The aim from Cadbury’s point of view is, presumably, some very well placed advertising. Strike a deal with an organisation that has sites countrywide which are visited by lots of people with kids over the Easter weekend and, hey presto!, you’re in the sights of a shed load of young potential customers, most of whom just LOVE chocolate.

Neat idea.

But the incongruity for me lies in the difference between the NT of today and the NT that I knew and loved as a child growing up in the seventies. I touched on this a while ago in a blog post that I wrote about NT tea rooms. Back when I was a kid, the NT was a dusty, old fashioned organisation that got very few visitors through the doors of its houses, even on bank holiday weekends. No point in Cadbury teaming up with the Trust in those days. But now, the NT’s sites are teaming with visitors, so much so that at peak times you have to queue up for entry and you don’t stand a chance of getting a table in the tea room—unless you happen to have extremely sharp elbows!

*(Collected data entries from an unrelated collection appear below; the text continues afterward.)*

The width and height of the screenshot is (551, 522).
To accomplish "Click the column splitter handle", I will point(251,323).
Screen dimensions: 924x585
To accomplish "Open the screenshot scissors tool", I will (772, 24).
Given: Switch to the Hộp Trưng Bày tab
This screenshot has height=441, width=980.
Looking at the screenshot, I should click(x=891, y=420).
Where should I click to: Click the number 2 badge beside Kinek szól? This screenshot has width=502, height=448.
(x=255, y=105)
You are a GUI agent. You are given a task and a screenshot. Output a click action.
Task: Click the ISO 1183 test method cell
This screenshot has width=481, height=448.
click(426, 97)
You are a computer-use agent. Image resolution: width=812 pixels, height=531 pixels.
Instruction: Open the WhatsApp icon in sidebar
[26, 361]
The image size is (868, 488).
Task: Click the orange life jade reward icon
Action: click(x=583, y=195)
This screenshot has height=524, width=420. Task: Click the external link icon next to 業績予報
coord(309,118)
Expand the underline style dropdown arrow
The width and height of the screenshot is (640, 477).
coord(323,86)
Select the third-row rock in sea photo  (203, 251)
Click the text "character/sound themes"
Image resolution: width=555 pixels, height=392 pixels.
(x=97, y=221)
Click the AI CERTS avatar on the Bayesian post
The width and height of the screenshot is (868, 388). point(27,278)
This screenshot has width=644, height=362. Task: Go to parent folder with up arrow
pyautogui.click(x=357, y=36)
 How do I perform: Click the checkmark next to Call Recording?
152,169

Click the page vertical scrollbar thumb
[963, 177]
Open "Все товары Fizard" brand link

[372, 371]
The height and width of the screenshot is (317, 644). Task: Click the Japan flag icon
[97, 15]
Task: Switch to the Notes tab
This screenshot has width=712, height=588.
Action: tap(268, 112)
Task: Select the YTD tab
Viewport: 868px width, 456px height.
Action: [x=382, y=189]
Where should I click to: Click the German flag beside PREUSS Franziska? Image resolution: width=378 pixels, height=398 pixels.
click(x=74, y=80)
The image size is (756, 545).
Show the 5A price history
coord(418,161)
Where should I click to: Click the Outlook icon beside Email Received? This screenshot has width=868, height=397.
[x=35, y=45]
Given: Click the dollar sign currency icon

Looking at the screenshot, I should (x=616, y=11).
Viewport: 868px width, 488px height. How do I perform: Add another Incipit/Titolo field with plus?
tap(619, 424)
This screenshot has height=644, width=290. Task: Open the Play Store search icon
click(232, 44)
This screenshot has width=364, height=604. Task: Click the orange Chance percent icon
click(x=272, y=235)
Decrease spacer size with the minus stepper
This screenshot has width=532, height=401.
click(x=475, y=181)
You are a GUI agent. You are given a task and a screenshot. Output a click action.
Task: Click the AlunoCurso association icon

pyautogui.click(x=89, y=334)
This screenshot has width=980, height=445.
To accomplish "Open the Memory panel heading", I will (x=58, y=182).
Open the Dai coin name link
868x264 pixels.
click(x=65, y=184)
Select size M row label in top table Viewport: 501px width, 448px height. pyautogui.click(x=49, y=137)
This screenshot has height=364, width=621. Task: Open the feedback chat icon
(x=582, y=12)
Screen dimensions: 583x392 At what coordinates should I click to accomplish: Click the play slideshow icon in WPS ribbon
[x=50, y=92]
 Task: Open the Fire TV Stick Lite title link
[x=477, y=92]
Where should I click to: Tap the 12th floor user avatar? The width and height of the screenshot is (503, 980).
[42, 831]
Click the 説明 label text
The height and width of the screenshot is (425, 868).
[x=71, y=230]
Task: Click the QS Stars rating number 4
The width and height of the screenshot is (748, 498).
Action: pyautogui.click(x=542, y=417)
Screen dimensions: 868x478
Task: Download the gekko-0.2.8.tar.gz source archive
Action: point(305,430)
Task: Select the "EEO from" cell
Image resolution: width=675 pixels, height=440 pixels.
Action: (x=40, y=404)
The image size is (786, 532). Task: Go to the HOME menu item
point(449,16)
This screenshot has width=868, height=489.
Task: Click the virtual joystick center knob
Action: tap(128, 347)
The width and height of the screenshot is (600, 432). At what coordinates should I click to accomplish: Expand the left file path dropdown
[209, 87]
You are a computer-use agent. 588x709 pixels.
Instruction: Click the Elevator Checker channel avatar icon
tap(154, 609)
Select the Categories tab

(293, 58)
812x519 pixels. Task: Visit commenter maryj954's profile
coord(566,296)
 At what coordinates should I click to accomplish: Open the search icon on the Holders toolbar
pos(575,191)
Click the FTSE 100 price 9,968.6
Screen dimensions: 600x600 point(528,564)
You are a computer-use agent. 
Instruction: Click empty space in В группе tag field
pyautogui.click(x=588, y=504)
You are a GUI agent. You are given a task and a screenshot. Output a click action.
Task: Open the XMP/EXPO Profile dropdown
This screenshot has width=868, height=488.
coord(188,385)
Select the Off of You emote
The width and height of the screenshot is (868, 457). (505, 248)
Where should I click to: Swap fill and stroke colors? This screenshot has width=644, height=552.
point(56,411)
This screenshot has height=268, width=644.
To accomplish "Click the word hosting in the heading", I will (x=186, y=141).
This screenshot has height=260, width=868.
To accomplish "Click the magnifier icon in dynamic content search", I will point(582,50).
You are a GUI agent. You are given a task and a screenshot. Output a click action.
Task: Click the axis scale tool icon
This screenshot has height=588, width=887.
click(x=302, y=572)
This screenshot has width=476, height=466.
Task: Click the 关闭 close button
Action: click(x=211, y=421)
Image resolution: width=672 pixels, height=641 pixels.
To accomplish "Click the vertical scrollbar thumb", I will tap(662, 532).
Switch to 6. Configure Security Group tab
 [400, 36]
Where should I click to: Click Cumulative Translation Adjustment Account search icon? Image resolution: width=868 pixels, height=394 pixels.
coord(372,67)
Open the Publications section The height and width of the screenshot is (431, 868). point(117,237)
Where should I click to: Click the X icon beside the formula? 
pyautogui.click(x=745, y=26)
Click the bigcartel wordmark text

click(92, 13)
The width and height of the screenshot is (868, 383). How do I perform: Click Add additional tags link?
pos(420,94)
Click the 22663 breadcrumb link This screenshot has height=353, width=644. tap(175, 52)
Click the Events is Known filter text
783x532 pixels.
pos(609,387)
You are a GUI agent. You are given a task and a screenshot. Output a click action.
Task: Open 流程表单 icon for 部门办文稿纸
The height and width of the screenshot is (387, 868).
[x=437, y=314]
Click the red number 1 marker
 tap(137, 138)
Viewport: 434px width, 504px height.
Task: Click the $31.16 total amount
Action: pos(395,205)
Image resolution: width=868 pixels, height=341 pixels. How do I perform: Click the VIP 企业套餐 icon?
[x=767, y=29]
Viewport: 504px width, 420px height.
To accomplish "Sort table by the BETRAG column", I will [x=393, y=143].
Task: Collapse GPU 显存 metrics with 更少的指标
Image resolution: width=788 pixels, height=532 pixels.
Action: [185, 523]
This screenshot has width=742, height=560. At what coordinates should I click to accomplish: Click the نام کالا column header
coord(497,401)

The National Trust has become an utterly commercial, utterly twenty-first century money-making machine. And its collaboration with Cadbury simply epitomises this.

When we were leaving Basildon Park at around 3pm, I heard the Cadbury staff turning one hopeful Easter trailer away. “We’re at capacity for this weekend,” they said. In other words, they’d run out of eggs. Much the same might be said of the Trust, I thought, with a rueful smile.